Facebook is today pledging to prevent misuse of its platform and protect the integrity of the coming Australian election, amid mounting global criticism of its performance.
The social media giant will temporarily ban all political advertisements purchased outside Australia, and has promised to “shine a brighter light on advertising”.
Facebook will introduce third-party fact checking of articles posted on its platform for the first time in Australia.
It has pledged to remove “fake news” that breaches its community standards and restrict the distribution of other articles which undermine “the authenticity of the platform”.
And it said today it would intensify crackdowns on bad social media behaviour, which gets more frequent at election time.
Facebook Australia’s policy director Mia Garlick said the company was “focused on protecting elections and making sure people have a voice in the political process”.
“Over the last few years, we’ve learned from elections around the world to create a robust approach to safeguarding elections on Facebook,” Ms Garlick said in a blog post.
“Our approach is multifaceted and includes finding and removing fake accounts, reducing misinformation, disrupting bad actors and increasing ads transparency.”

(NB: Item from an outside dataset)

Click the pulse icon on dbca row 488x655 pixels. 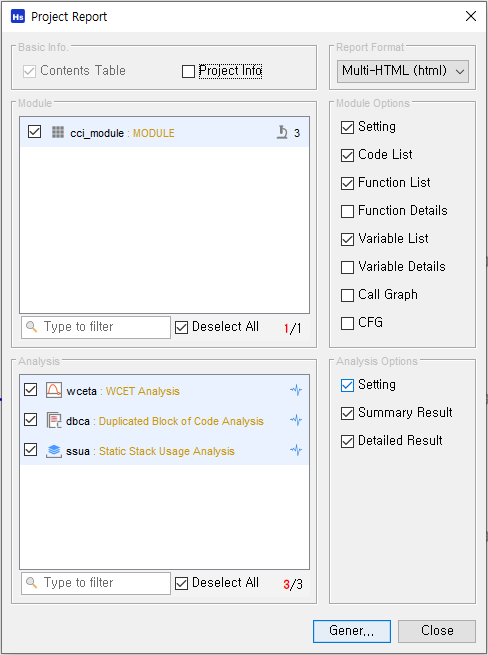[296, 420]
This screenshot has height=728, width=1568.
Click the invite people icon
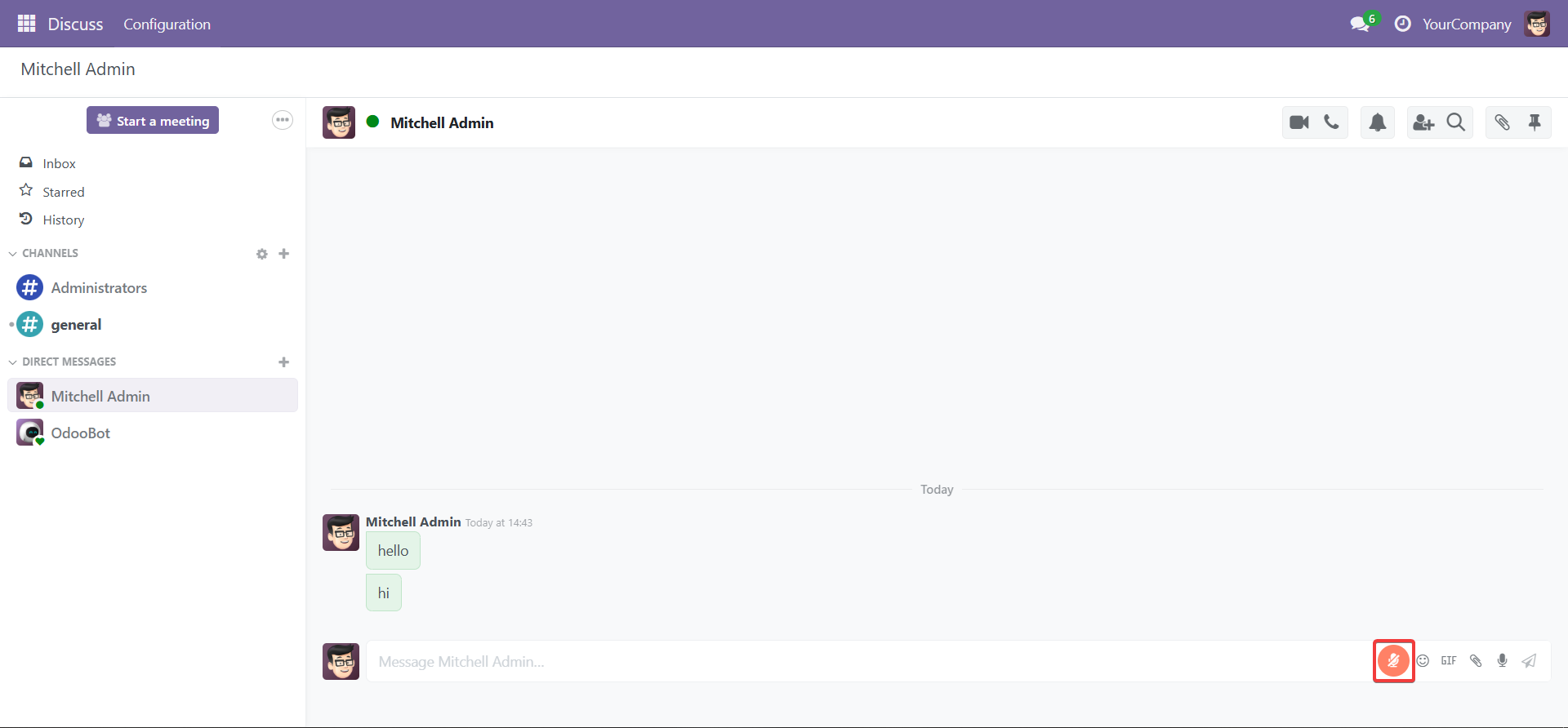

The company has been accused of allowing foreign intervention in the 2016 presidential election in the United States, and has been asked to give assurances it will fend off abuse in the May European elections.

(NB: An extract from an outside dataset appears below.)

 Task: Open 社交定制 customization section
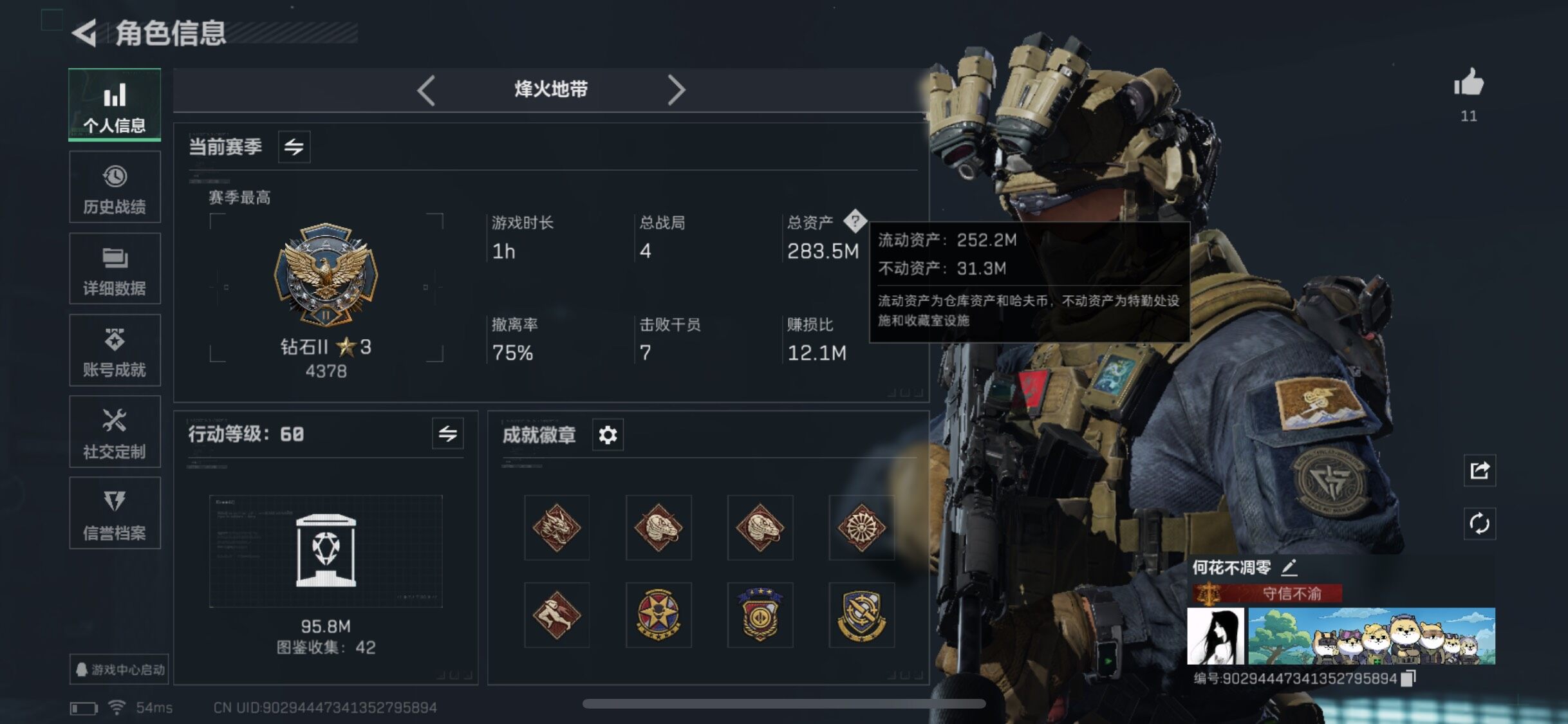(x=115, y=431)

Concerns about foreign interference in our own upcoming election grew in the wake of a cyber attack on federal parliament in February.
This week Facebook founder and CEO Mark Zuckerberg said the company had cleaned up its platform at a number of elections since 2016.
But he stressed: “I don’t think anyone can guarantee in a world where you have nation states that are trying to interfere in elections, there’s no single thing we can do and say OK, we’ve now solved the issue.”
For Australia, the company will “combat foreign interference” with the ad ban starting the day after Prime Minister Scott Morrison calls an election.
“The restriction will take effect the day after the election is called and will apply to ads we determine to be coming from foreign entities that are of an electoral nature, meaning they contain references to politicians, parties or election suppression,” Ms Garlick said today.
“We also won’t allow foreign ads that include political slogans and party logos.”
Greater transparency will be applied to advertisements with Facebook updating information on its Ad Library feature “to make it easier to learn about all ads on Facebook and the Pages that run them”.
“The Ad Library now includes all active ads any Page is running, along with more Page information such as creation date, name changes, Page merges, and primary country location of people who manage Pages with large audiences,” she said.
“Shining a brighter light on advertising and Pages makes both Facebook and advertisers more accountable, which is good for people and good for democracy.”
Facebook has entered into a third-party fact checking deal for Australia with Agence France–Presse to “review stories, check their facts, and rate their accuracy”.
“The independent fact-checkers we work with are certified through a nonpartisan International Fact-Checking Network,” Ms Garlick said.
“Once a story is rated as false, we show it lower in the News Feed.
“In our past experience, once a story is rated as false, we’ve been able to reduce its future views by more than 80 per cent on average.”
There also will be a redoubled effort to reject “false news” which could be offensive.
“We remove content that violates our community standards, which helps enforce the safety and security of the platform.”
This could also involve removing or reducing the visibility of articles which “do not directly violate our community standards but still undermines the authenticity of the platform — like clickbait or sensational material.
Platform users will also be given “more context” around the information they see on Facebook.
For instance, when someone comes across a story, they can tap on the “About this article” button to see more details on the story and its publisher.
The other major Facebook measure will be the removal of fake accounts from the platform.
“We block millions of fake accounts at registration every day,” said Facebook.
“And we continuously build and update our technical systems to make it easier to respond to reports of abuse, detect and remove spam, identify and eliminate fake accounts, and prevent accounts from being compromised.
“We’ve also made improvements to recognise these inauthentic accounts more easily by identifying patterns of activity, without assessing account content.
“Globally, we took action on more than 1.5 billion fake accounts between April and September 2018, either during the registration process or within minutes of the account being created.
“We found 99.6 per cent of these accounts using technology before anyone reported them to us.”
The company says it will also increase safety and security efforts to tackle all kinds of “inauthentic” behaviour and abuse on the platform. that includes acts like phishing, harassment and threats of violence.
“We know that all of these tactics can intensify during elections, which is why we invest in a combination of expert resources and technology to find, disrupt and remove this type of behaviour,” Ms Garlick said.
“We now have more than 30,000 people working on safety and security across Facebook, three times as many as we had in 2017.
“We have also improved our machine learning capabilities around political content and inauthentic behaviour, which allows us to better find and removing violating behaviour.”
She said Facebook wanted to send a clear message ahead of the election.
“Through this work, we want to make it harder to interfere with elections on the platform, and easier for people to make their voices legitimately heard in the political process,” she said.
“We have dedicated global teams working around the clock on every upcoming election around the world, including the federal election in Australia.”